Minggu , 29 Juli 2018
Home / Ekonomi / Ratusan Warga di Pengungsian Sembalun Butuh Bantuan Makanan
Ratusan warga Desa Sembalun Bumbung, Kecamatan Sembalun, Lombok Timur terlihat memadati posko pengungsian akibat gempa

Ratusan Warga di Pengungsian Sembalun Butuh Bantuan Makanan

LOTIM, DS –Ratusan warga korban gempa yang terjadi di Kabupaten Lombok Timur yang berada di pengungsian sangat membutuhkan makanan siap saji untuk memenuhi kebutuhan pangan mereka. Gempa bermagnitudo 6,4 SR yang mengguncang Pulau Lombok dan Sumbawa pada sekitar pukul 05.47 WIB itu telah banyak menelan korban jiwa dan merusak rumah warga setempat.

Kapolres Lombok Timur AKBP Eka Fathurrahman mengatakan, Pemerintah Daerah (Pemda) setempat bersama kepolisan telah membangun posko di lapangan di Desa Sembalun Bumbung. Kata Eka, warga saat ini sangat membutuhkan bantuan makanan siap saji.

“Karena warga tidak sempat masak pagi tadi, jadi membutuhkan makanan siap saji, kalau kebutuhan ke depan mungkin obat-obatan dan selimut,” ujarnya menjawab wartawan di pengungsian Sembalun, Minggu (29/7).

Diketahui dua kecamatan di Kabupaten Lombok Timur, NTB dilaporkan menjadi wilayah dengan dampak terparah akibat gempa. Kecamatan Sembalun dan Kecamatan Sambelia sebagai lokasi terparah akibat gempa.

“Yang jadi atensi kami, warga tidak berani lagi kembali ke rumah karena sampai saat ini ada masih gempa susulan,” ujar Eka.

Keterangan yang dihimpun menyebutkan, sebanyak 9 orang meninggal dunia di Sambelia dan 2 orang meninggal dunia di Sembalun, di mana satu di antara korban di Sembalun merupakan wisatawan asal Malaysia. Kondisi Puskesmas Sembalun juga mengalami rusak berat dan membuat aparat kepolisian bersama pemerintah setempat membangun tenda darurat untuk sementara di depan Puskesmas. Terdapat juga korban meninggal di KLU sebanyak 2 orang. Sehingga data sementara korban meninggal mencapai 13 orang.

500 kepala Keluarga

Sementara itu, Kepala Dinas Sosial (Dinsos) NTB, H Ahsanul Khalik, belum berani mengungkap angka pasti terkait jumlah korban terdampak gempa pada Minggu pagi (29/7) itu. Namun menurutnya kemungkinan besar 500 Kepala Keluarga (KK) menjadi korban gempa.

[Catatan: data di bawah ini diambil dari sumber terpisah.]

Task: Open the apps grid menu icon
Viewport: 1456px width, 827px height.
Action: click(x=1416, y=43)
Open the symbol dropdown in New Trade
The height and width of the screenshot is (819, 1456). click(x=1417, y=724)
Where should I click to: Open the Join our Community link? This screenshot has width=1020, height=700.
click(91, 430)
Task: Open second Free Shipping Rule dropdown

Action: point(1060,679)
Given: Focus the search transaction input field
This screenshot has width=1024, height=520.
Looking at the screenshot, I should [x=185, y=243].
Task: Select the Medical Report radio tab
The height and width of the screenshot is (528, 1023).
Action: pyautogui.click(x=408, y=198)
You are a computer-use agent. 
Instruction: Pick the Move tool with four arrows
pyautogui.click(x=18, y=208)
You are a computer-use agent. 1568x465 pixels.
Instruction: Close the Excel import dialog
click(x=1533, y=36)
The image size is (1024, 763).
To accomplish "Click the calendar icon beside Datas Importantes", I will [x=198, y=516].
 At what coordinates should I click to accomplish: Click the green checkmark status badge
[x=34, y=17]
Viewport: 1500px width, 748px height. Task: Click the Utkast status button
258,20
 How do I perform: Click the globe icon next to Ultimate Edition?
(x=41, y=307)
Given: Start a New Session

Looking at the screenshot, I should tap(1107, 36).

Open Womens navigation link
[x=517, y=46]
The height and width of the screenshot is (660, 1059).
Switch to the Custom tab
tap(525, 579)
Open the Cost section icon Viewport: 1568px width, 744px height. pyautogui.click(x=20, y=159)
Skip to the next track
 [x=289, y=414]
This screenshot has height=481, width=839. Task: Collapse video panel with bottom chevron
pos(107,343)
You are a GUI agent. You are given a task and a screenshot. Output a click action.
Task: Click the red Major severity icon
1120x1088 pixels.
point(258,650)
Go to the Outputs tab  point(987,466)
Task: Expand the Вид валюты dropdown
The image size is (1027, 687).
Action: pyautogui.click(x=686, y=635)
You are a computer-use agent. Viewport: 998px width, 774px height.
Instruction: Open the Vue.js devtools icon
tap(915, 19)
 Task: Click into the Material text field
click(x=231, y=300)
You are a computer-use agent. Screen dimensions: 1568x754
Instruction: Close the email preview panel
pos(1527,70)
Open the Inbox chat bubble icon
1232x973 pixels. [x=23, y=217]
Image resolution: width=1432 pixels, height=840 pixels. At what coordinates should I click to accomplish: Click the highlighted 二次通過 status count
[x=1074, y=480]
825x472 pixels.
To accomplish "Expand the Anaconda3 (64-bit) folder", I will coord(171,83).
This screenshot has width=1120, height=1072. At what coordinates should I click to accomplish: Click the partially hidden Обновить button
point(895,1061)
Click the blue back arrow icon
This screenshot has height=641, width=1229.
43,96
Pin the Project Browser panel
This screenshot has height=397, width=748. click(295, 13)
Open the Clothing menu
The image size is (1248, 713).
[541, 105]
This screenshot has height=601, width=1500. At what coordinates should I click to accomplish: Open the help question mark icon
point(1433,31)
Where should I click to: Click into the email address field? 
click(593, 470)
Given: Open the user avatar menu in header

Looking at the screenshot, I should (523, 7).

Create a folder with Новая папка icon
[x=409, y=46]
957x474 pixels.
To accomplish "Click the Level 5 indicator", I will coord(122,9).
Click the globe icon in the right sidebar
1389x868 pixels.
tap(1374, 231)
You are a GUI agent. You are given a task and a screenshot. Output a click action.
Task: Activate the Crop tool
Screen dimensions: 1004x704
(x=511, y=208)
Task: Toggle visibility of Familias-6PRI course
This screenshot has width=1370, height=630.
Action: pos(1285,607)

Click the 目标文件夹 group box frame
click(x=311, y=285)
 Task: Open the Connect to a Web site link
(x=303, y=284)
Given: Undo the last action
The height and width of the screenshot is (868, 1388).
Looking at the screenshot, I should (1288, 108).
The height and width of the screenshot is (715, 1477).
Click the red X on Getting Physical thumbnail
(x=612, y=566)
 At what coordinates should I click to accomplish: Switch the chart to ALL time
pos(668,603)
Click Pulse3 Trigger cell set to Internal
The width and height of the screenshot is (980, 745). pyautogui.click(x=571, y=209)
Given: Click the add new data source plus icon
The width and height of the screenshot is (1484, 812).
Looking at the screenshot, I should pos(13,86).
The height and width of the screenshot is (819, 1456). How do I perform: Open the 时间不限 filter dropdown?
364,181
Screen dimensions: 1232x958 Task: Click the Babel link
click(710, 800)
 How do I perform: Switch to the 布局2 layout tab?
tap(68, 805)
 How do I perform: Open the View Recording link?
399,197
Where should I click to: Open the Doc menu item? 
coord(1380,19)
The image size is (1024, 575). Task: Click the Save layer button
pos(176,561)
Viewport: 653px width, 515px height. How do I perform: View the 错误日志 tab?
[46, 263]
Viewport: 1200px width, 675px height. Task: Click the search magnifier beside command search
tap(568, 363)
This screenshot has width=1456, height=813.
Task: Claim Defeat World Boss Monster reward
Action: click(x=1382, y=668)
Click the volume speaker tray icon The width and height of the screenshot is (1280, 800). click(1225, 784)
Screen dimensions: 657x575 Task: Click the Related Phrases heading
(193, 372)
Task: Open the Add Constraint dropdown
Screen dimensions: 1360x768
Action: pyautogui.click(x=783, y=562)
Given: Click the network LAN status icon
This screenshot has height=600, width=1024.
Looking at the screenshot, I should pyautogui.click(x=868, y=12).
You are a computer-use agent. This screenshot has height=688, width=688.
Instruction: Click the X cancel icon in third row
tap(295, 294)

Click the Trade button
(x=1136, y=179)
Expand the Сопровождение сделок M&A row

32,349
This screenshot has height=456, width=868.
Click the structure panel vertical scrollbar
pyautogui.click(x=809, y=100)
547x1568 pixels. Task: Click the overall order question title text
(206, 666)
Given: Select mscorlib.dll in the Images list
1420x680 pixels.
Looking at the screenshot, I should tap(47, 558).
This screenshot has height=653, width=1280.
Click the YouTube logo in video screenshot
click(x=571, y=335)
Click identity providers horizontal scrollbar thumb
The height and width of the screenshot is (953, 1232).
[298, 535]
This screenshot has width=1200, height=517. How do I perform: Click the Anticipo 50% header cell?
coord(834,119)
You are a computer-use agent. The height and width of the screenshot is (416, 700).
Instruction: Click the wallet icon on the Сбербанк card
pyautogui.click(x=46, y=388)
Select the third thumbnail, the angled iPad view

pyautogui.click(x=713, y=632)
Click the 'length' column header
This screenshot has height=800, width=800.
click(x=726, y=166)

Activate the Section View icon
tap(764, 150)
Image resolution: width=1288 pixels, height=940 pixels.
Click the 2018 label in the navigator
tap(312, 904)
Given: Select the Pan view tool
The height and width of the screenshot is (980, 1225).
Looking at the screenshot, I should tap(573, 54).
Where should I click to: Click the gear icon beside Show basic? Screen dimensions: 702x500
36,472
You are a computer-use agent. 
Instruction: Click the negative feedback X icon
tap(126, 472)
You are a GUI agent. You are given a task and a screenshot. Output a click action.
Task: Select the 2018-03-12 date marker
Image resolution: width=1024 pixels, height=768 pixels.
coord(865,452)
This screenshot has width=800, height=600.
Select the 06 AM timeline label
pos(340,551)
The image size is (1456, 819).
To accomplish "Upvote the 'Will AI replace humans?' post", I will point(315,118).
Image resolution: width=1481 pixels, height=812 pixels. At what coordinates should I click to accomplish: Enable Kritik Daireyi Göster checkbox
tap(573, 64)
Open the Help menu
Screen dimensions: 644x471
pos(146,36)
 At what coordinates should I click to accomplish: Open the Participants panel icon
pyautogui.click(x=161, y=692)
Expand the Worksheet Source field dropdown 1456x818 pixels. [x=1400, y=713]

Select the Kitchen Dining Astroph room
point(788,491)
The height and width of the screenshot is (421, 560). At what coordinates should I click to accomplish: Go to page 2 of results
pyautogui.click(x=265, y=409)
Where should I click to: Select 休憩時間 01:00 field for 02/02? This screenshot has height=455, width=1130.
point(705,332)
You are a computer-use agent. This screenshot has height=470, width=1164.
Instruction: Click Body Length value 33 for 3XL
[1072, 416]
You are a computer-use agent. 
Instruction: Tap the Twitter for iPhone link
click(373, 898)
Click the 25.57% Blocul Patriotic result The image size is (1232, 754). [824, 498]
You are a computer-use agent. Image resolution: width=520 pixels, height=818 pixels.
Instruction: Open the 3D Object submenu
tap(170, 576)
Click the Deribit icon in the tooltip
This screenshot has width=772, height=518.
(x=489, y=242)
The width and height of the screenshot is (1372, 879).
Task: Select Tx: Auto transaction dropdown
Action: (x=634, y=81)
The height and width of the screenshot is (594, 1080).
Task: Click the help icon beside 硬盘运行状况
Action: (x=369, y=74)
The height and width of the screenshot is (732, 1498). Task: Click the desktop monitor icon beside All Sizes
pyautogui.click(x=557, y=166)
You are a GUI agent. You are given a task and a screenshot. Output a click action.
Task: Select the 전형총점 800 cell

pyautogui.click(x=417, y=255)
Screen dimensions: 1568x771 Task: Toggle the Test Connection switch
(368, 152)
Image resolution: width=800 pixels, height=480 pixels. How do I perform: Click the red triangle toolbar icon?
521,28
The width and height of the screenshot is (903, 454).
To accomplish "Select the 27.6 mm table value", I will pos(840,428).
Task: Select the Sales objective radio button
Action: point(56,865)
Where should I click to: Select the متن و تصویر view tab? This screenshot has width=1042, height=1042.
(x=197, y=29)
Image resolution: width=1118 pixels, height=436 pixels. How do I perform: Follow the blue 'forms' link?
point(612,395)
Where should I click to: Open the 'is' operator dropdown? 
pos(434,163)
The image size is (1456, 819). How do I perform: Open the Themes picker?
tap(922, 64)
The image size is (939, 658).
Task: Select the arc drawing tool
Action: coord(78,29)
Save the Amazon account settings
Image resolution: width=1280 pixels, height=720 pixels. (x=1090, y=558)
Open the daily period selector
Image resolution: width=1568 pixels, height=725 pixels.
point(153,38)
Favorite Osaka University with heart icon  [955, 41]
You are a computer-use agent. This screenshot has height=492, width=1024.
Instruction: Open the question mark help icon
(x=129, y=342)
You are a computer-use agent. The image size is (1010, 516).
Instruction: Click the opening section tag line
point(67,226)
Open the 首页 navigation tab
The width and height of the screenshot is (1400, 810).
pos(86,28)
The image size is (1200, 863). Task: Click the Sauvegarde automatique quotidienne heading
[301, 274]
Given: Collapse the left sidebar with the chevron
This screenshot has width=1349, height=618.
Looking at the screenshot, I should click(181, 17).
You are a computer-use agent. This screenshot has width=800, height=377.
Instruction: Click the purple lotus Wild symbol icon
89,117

Ahsanul merincikan, di tiga kecamatan, yakni Kecamatan Sambelia dan Kecamatan Sembalun di Kabupaten Lombok Timur, serta Kecamatan Bayan di Lombok Utara menjadi wilayah dengan dampak terparah. Ia juga belum berani mengungkap data korban meninggal lantaran masih dalam proses pendataan.

Dinas Sosial NTB telah menerjunkan Tagana untuk memberikan bantuan dan juga membuka posko di Lapangan Sajang dan Sembalun Bumbung di Kecamatan Sembalun. “Kita mulai dropping bantuan ada terpal, matras, selimut dan makanan siap saji. Kita juga buka dapur umum lapangan di Sembalun, Sambelia, dan Bayan,” jelas Ahsanul.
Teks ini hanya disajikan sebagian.